The test for whether Valve’s conduct was in
Australia
- The
parties conducted this litigation on the basis that it was necessary for the
ACCC to prove that Valve’s conduct was in Australia
or, if not, that the
extended provisions of the Competition and Consumer Act applied to extend
the operation of that Act to conduct outside Australia. That assumption appears
to have been based upon the provision
in s 131(1) of the Competition and
Consumer Act which provides that the Australian Consumer Law
“applies as a law of the Commonwealth to the conduct of corporations,
and in relation to contraventions of Chapter 2, 3 or 4
of Schedule 2 by
corporations”. It seems that the assumption of the parties is that the
“and” in s 131(1) is not a disjunctive application of two
circumstances in which the Australian Consumer Law applies as a law of
the Commonwealth.
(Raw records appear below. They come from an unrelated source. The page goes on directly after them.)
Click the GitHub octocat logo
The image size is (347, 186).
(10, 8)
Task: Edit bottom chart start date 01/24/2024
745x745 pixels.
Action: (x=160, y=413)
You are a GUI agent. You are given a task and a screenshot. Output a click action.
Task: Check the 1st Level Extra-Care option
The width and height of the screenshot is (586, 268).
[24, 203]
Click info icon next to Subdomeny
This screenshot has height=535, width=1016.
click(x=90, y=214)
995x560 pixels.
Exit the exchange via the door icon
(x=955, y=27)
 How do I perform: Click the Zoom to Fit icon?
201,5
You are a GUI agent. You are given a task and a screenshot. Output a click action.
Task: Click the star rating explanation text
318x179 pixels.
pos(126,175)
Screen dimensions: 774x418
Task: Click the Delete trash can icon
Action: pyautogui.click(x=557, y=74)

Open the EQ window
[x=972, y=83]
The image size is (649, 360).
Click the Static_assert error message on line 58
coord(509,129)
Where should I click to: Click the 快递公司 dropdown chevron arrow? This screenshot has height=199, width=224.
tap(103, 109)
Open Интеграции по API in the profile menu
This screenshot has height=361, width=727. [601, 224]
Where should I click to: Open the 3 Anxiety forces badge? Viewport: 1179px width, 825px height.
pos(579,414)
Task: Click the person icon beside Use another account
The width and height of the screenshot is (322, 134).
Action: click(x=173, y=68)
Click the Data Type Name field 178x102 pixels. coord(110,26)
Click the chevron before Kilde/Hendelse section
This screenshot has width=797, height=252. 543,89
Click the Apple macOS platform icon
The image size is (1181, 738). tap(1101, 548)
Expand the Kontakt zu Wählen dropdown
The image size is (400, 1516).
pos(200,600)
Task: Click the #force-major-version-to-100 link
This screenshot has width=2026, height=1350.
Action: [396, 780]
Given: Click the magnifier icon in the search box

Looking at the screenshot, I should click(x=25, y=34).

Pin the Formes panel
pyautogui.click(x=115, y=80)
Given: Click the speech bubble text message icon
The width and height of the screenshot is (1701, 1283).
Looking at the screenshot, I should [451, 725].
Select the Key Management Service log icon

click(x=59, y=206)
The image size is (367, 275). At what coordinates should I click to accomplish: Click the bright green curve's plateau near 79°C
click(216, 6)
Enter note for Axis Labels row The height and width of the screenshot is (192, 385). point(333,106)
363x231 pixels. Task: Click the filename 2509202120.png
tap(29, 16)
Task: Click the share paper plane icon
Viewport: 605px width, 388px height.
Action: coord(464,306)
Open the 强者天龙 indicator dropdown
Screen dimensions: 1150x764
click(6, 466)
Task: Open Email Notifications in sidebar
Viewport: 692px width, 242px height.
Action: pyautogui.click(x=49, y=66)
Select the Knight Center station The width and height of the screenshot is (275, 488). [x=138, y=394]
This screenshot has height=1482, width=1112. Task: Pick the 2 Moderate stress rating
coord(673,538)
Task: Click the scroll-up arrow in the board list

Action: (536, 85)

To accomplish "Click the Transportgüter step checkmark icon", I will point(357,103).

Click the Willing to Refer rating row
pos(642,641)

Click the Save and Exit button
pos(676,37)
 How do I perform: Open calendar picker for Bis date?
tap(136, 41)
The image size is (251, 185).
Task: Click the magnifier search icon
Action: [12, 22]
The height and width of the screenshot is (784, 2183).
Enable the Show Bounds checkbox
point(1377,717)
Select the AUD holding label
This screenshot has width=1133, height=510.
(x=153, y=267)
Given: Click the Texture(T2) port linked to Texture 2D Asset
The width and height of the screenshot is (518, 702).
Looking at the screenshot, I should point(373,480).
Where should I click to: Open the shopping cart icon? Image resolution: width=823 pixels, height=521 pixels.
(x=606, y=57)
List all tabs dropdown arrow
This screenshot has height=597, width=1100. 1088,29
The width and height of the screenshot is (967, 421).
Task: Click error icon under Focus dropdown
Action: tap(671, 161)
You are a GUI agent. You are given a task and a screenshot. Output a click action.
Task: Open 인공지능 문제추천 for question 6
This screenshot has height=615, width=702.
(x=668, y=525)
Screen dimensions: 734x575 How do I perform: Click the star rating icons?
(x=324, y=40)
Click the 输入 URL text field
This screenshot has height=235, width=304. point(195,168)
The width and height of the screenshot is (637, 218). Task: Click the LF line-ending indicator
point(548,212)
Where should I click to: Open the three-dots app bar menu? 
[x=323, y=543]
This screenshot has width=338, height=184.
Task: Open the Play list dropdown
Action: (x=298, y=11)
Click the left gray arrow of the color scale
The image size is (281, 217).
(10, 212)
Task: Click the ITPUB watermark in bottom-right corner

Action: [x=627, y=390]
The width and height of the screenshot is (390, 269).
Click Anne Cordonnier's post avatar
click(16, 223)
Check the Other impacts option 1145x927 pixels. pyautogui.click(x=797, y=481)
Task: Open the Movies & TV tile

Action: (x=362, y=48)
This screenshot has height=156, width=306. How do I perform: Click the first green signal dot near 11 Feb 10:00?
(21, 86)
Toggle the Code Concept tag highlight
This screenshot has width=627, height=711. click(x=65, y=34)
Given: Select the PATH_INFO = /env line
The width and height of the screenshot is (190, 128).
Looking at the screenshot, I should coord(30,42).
In other words, the parties assumed that it was necessary for
the ACCC to prove both that there was “conduct of a
corporation” and that the conduct was “in relation to
contraventions of Chapter 2, 3 or 4 of Schedule 2 by the corporation” even
if the
contravening conduct implicitly involved a separate connection with
Australia (such as a supply of goods in Australia). In light
of the conclusions
I have reached on this issue, and in the absence of argument on this point, it
suffices to proceed also on that
assumption.
- Section
4(2)(a) of the Competition and Consumer Act provides that a reference in
the Act to “engaging in conduct” shall be read as
a reference to doing or refusing to do any act,
including the making of, or the giving effect to a provision of, a contract or
arrangement,
the arriving at, or the giving effect to a provision of, an
understanding or the requiring of the giving of, or the giving of, a
covenant...
- The
relevant conduct in this case which must be characterised to determine whether
it is conduct “in Australia” is the
conduct which amounted to
alleged contraventions of ss 18(1) and 29(1)(m). As I explain in more
detail in relation to issue (4) below,
the core of that conduct involved
representations by Valve on its website, in chatlogs to consumers, and through
Steam Client.
- Valve
submitted that it did not engage in conduct in Australia. In written submissions
it said that it is a foreign corporation, with
business premises and staff all
located outside Australia. It said that it holds no real estate in Australia and
hosts its website
outside Australia. It said that it provides support services
outside Australia. It said that the Steam content is not “pre-loaded
or
stored” on Valve’s servers in Australia. It said that payment for
subscriptions is made in United States dollars and
processed in Washington
State.
- All
of these matters can be accepted. But it is curious that Valve’s written
submissions made no mention of all the connections
that it did have to
Australia, including in relation to each of these matters:
(1) Although it has no real property in Australia, it
has significant personal property, namely servers in Australia which, at the
time of acquisition, had a retail value of $1.2 million.
(2) Although it has no staff in Australia, it had approximately 2.2 million
subscriber accounts in Australia. Its Australian servers
were initially
configured by an employee who travelled to Australia (ts 122).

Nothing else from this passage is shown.